AREAS COVERED - Utilizing Streptomyces P450s uncovered by genomics to generate drug metabolites represents an additional practical means of new drug screening approach. Now, in the first such review since the advent of the post-genomic era, the authors provide an update on the present knowledge concerning the application of the Streptomyces species and associated P450s with their role(s) in drug metabolism.
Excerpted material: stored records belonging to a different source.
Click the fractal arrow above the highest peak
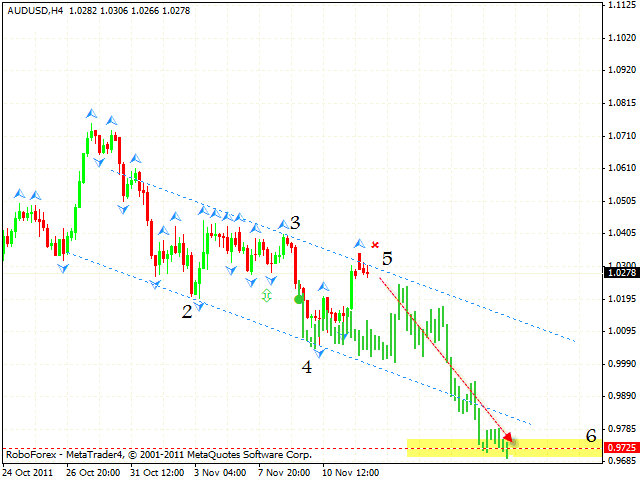 tap(91, 114)
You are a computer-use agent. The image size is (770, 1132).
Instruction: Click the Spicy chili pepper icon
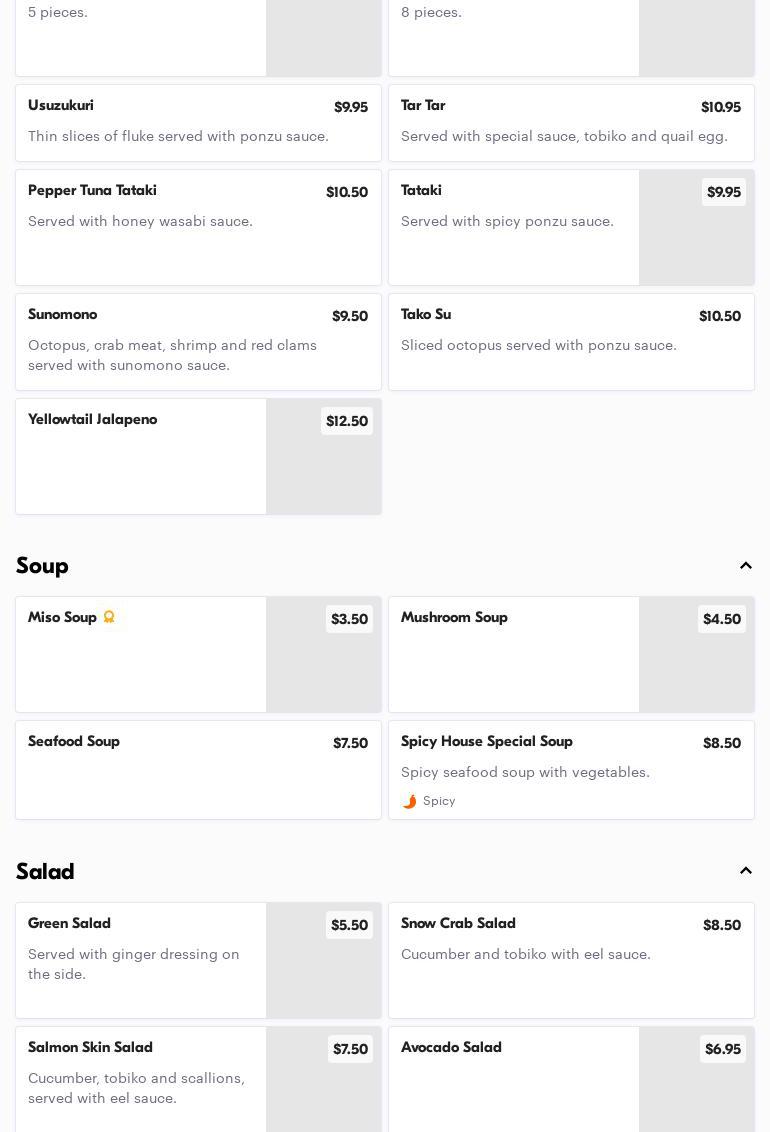pos(409,801)
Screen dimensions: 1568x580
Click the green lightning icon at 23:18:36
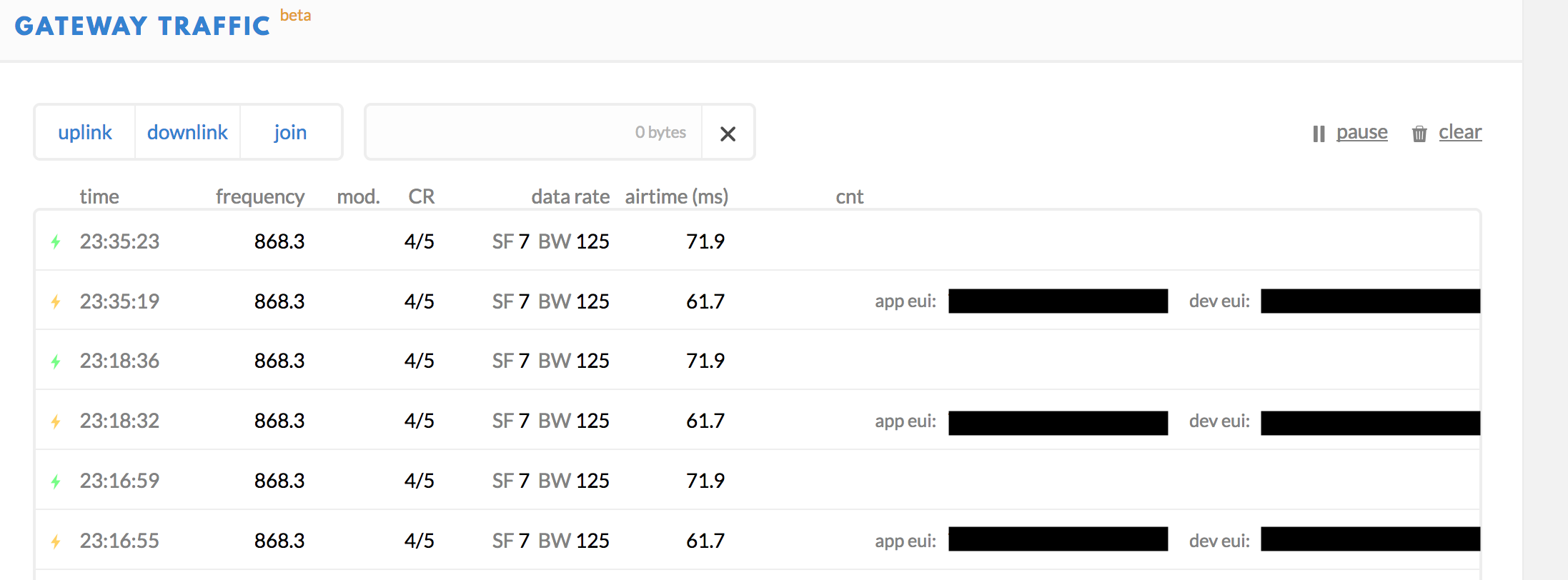click(x=56, y=362)
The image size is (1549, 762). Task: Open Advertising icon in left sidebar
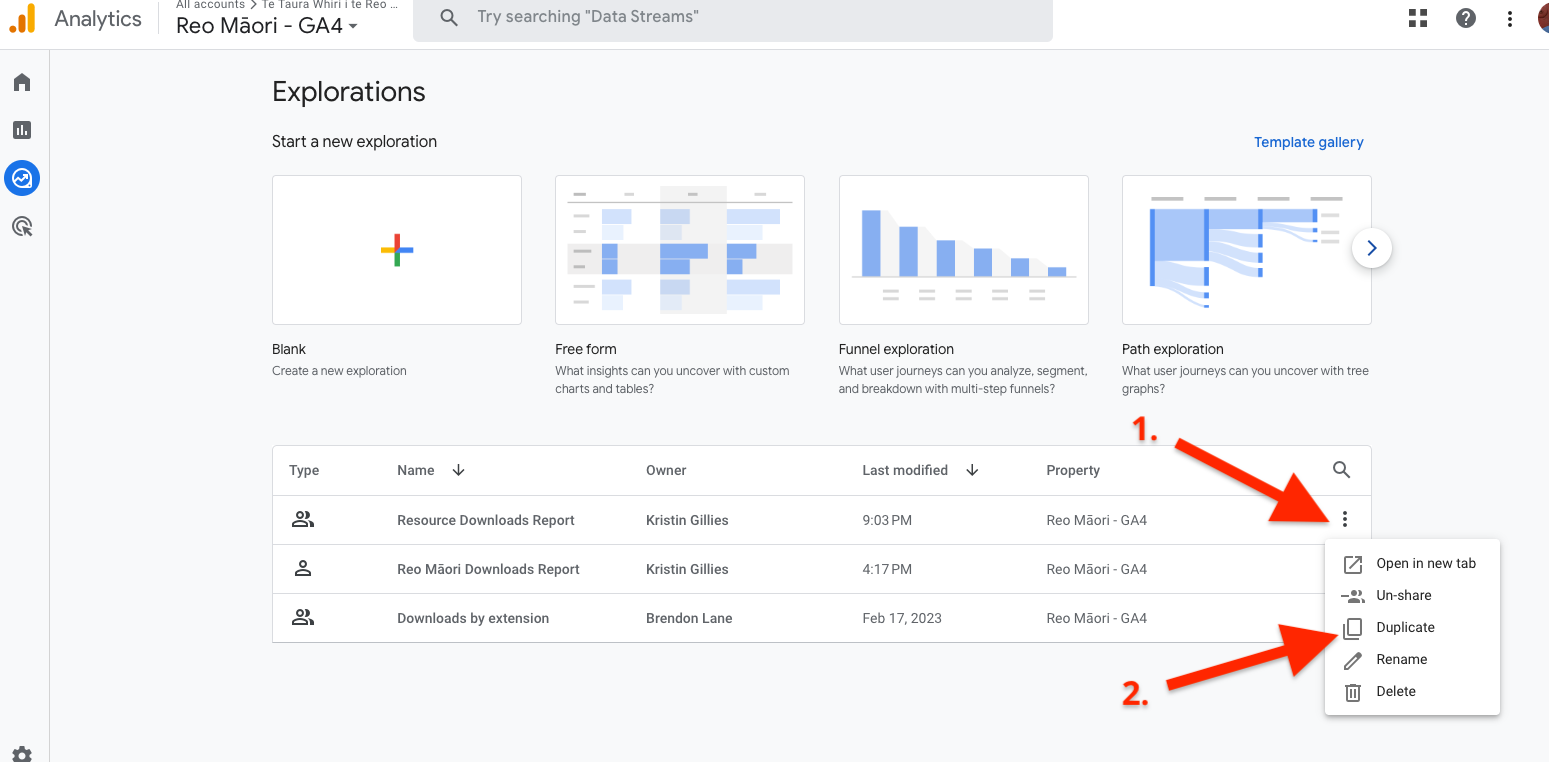pyautogui.click(x=22, y=227)
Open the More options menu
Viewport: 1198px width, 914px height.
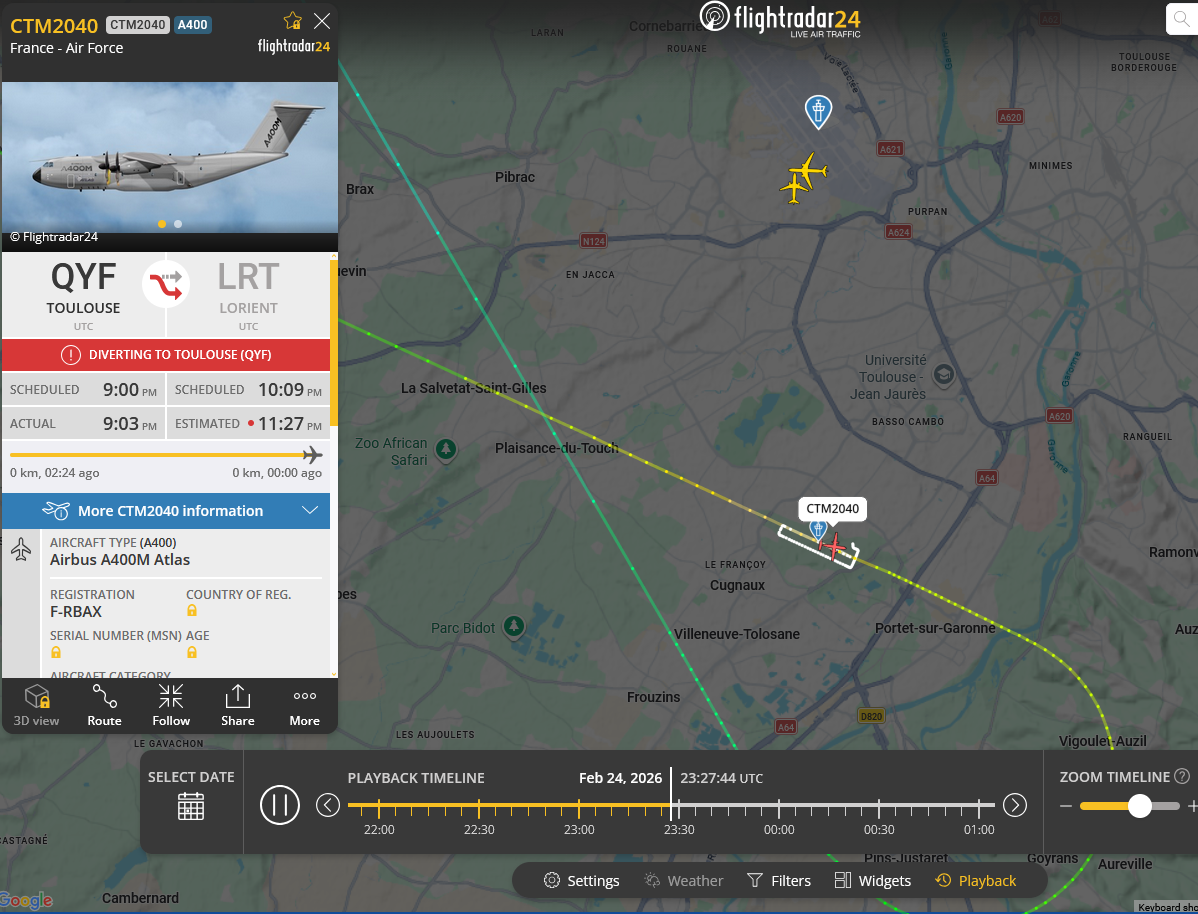click(304, 705)
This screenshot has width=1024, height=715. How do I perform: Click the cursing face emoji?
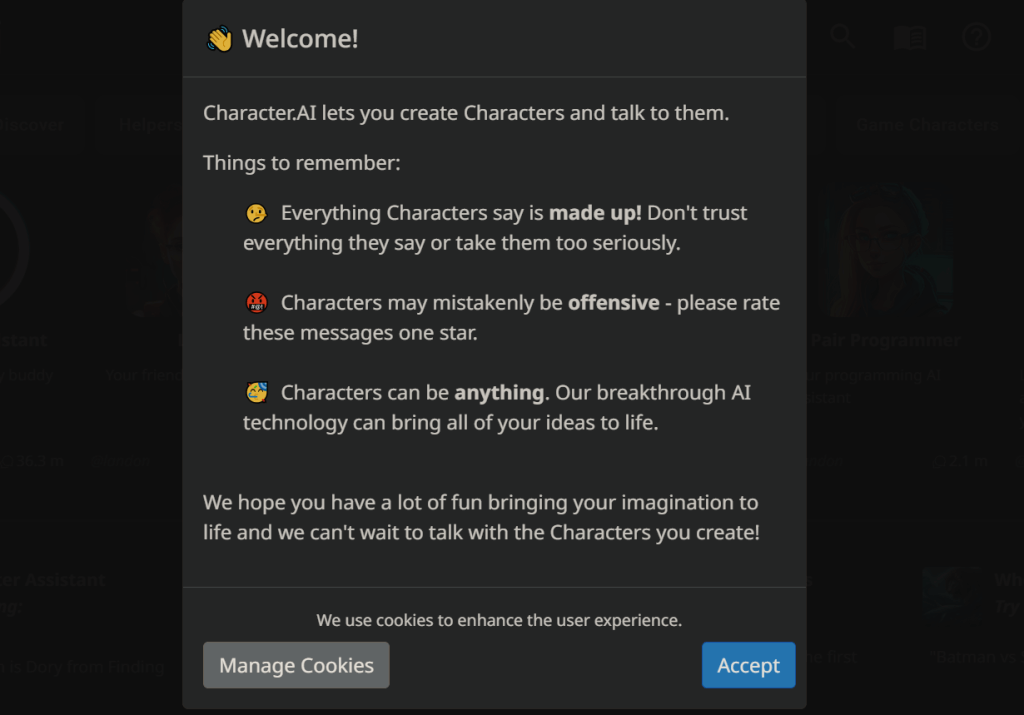click(x=256, y=302)
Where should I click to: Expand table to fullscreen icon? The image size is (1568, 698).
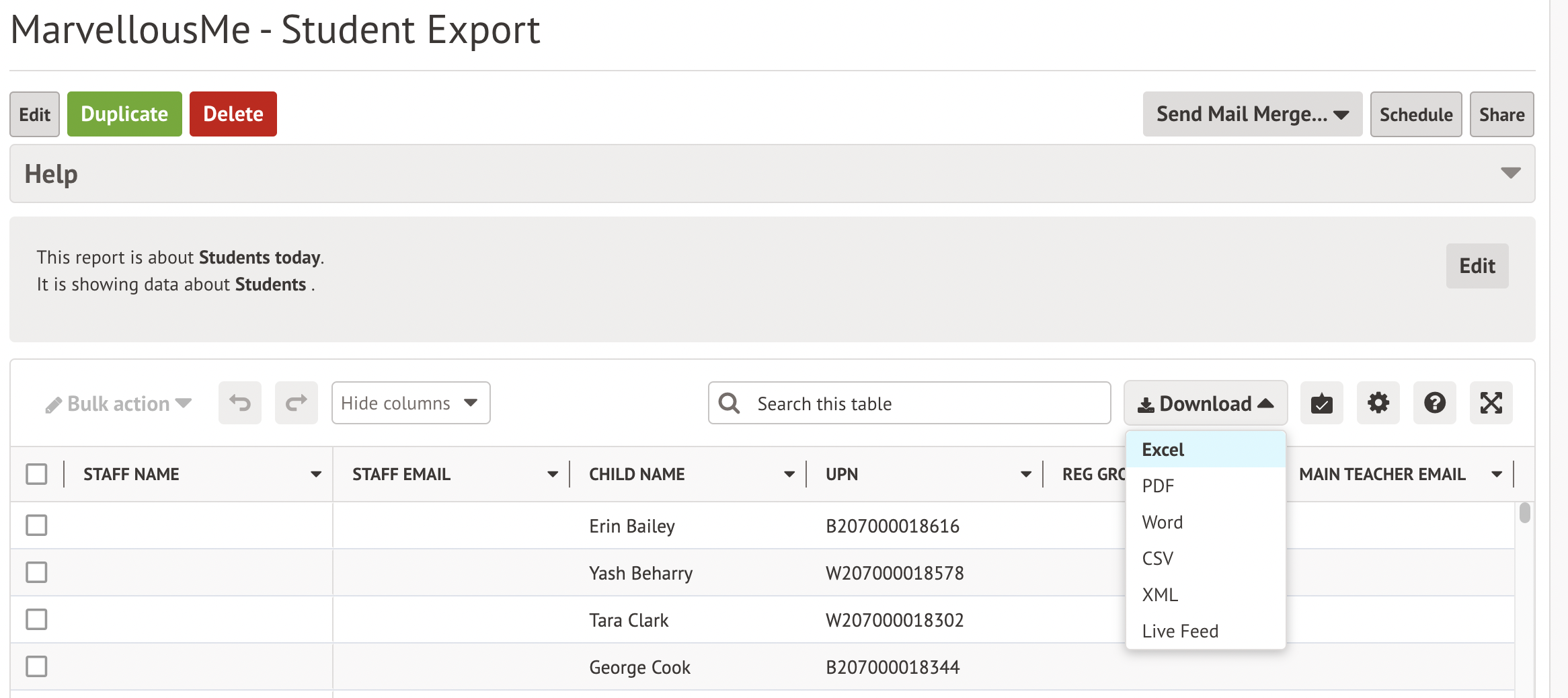[1491, 403]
EXPERT OPINION - Currently traditional biochemical methodology, such as chemical screening to identify substrates using purified enzymes, is still required for successful drug development. Nevertheless, the ability of the Streptomyces species, and their associated P450 enzymes, has shown promise for drug development because of their ability to mimic human drug-metabolizing P450. Furthermore, it should be pointed out that the metabolism of drug candidates with Streptomyces P450 may present a generation of novel products with totally different pharmacology with improved efficacy and pharmacokinetic profile.